Harvest Moon and Story of Seasons have always been slow when it comes to incremental additions to their games, dragging their feet in admitting that perhaps you can play as a girl and perhaps you can marry a person of the same sex. In the early 2000s, Nami — an androgynous character who doesn’t particularly care about the player, follows her own schedule, and is reluctant to open up to anyone — felt special, especially among the more celibate. typical.
It’s probably not too surprising to hear that a lot of people who enjoy farming games and life simulations are queer women like me, and although I very doubt that Nami (or Celia or Muffy) was ever made for this demographic, they nonetheless have their fans in the queer community, and Nami – even accidentally – is a character coded queer. LGBTQ+ gamers have always found ways to find their own stories in games, even if they’re forced to play as straight men over and over again, and marrying Nami was one of them.
Look, for the record, I went with Celia, because I was a kid and she was the easiest to woo, but Nami felt like a representation of what a woman could be – a representation I didn’t. haven’t seen much elsewhere.
Maybe Nami’s childishness was part of the reason A Wonderful Life was so weird. At the time, it felt like Harvest Moon wasn’t afraid to be a little different, because it was in a category of its own. It wasn’t competing with anything, or vying for new players with a shiny new feature. He wasn’t afraid to have characters that maybe weren’t typical. For players like me, we were weird and what we wanted was weird.

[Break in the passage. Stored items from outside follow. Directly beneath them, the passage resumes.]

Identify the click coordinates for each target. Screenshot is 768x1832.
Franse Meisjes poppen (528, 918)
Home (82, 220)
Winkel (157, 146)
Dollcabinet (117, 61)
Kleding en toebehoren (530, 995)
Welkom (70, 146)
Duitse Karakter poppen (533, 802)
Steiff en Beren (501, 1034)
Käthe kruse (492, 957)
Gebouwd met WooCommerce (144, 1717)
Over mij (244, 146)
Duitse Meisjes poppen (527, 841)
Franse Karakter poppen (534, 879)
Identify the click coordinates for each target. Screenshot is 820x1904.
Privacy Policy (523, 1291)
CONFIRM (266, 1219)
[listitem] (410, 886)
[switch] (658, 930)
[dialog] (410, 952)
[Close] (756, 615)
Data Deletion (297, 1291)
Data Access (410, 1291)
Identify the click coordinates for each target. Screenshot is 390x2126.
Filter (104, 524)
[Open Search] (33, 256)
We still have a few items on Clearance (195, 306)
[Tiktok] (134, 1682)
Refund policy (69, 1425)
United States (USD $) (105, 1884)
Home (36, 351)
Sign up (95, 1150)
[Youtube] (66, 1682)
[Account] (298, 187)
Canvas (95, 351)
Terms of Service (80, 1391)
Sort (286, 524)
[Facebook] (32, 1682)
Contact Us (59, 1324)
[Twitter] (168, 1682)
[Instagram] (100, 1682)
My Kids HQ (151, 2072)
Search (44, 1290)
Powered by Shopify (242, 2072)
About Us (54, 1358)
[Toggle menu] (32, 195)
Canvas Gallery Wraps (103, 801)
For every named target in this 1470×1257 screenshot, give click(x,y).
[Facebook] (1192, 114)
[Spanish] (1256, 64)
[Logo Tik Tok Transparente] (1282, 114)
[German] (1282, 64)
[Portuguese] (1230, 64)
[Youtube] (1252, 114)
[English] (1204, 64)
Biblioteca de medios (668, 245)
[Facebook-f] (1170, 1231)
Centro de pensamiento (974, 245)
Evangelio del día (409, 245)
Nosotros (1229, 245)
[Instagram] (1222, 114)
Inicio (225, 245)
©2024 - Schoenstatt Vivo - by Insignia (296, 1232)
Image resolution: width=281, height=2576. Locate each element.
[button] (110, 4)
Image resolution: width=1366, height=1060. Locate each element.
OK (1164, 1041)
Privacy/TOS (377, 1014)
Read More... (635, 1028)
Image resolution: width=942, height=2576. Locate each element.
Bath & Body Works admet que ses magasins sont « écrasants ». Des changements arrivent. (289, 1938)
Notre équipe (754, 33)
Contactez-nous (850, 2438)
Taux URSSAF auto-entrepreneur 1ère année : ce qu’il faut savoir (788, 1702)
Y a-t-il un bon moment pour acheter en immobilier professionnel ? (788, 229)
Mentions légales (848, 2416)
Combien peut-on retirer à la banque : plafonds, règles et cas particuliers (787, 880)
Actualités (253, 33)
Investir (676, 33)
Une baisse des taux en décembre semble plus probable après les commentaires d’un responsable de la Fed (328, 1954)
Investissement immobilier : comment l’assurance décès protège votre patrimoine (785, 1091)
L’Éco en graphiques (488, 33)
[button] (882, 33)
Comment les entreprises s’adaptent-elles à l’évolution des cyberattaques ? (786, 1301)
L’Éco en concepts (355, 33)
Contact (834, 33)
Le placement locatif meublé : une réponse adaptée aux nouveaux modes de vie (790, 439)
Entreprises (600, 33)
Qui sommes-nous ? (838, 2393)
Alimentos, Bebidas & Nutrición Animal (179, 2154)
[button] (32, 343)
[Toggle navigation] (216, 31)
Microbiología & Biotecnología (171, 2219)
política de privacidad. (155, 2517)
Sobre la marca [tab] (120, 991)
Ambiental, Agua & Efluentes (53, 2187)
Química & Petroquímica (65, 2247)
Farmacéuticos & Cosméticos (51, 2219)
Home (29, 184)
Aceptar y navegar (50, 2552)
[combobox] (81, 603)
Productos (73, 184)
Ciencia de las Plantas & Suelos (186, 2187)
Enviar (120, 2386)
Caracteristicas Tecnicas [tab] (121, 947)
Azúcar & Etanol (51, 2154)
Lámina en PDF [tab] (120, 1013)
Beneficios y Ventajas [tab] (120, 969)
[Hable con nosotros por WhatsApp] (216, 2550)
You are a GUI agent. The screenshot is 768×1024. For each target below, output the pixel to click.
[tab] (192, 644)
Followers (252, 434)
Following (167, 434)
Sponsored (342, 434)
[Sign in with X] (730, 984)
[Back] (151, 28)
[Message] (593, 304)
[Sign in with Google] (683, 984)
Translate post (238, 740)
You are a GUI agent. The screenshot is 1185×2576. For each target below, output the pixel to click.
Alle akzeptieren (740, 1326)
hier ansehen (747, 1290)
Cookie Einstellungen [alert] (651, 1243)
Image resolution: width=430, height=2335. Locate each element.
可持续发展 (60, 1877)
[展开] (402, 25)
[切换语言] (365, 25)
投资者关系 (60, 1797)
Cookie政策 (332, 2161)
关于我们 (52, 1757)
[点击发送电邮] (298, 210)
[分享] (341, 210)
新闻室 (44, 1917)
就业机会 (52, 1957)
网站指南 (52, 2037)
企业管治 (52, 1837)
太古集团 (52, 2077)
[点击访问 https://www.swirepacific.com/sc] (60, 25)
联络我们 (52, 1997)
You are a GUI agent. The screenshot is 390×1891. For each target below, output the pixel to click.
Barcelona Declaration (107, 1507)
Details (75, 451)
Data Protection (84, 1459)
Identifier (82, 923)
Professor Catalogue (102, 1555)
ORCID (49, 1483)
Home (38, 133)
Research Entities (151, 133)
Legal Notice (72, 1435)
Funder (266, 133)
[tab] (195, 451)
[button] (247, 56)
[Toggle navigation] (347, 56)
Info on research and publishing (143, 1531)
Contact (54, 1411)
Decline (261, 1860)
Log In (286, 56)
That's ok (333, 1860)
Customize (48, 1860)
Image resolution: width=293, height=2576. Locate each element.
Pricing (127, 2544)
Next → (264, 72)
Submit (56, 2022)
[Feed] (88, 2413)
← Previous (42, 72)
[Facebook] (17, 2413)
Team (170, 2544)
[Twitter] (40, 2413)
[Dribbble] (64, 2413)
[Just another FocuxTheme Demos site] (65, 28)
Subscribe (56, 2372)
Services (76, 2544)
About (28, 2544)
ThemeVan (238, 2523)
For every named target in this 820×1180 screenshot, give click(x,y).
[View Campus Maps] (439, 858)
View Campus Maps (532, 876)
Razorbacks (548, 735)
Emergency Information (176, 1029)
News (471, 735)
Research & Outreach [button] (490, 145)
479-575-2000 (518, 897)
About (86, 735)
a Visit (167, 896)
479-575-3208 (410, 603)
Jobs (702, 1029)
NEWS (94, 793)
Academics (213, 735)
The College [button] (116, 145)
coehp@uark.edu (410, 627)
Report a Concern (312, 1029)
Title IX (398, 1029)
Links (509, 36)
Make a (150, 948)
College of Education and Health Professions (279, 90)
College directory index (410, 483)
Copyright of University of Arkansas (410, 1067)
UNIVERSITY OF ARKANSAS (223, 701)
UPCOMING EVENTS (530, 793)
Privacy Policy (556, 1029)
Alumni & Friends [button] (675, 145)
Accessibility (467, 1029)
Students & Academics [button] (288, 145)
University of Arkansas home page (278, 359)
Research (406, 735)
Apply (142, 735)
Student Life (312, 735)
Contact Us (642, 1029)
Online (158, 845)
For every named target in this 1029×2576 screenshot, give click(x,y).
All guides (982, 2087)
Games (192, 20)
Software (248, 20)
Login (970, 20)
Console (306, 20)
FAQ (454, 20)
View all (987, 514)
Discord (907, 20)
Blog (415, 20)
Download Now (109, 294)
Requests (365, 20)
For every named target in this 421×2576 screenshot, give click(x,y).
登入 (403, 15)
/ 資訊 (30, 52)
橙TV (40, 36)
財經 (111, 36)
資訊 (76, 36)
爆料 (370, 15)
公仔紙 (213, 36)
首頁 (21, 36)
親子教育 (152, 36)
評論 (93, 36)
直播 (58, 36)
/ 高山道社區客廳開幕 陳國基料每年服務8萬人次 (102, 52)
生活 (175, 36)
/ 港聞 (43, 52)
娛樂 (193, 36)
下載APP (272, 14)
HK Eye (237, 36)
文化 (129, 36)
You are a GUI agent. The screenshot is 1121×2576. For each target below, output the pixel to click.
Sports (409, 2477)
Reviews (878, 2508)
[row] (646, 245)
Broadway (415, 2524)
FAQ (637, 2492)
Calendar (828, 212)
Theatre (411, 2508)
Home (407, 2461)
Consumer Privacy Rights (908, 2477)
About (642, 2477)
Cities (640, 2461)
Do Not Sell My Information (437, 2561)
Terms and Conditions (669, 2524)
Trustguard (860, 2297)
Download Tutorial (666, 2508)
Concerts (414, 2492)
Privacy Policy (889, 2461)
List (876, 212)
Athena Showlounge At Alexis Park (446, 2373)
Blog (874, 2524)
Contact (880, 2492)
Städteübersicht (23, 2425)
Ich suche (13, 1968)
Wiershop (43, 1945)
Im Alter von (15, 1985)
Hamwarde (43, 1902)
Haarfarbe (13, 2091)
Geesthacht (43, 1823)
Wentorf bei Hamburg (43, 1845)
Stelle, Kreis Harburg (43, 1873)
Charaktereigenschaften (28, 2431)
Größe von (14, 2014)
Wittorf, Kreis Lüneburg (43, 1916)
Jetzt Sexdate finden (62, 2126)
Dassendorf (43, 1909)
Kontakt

But when one door closes, another opens. For the first time in Harvest Moon history, players will be able to select “non-binary” as their protagonist’s gender, as confirmed by XSEED themselves. And you can marry whoever you want, which means same-sex marriage is possible again. So, I can forgive them for giving Nami lip gloss, and I can even forgive them for making Gustafa a boring hipster, because player representation is the kind of progress that really matters.
Also, if I’m being totally honest… Nami is still hot.
Do you agree with us that the character redesigns in A Wonderful Life are a bit boring? Are you still going to marry Nami? Tell us in the comments!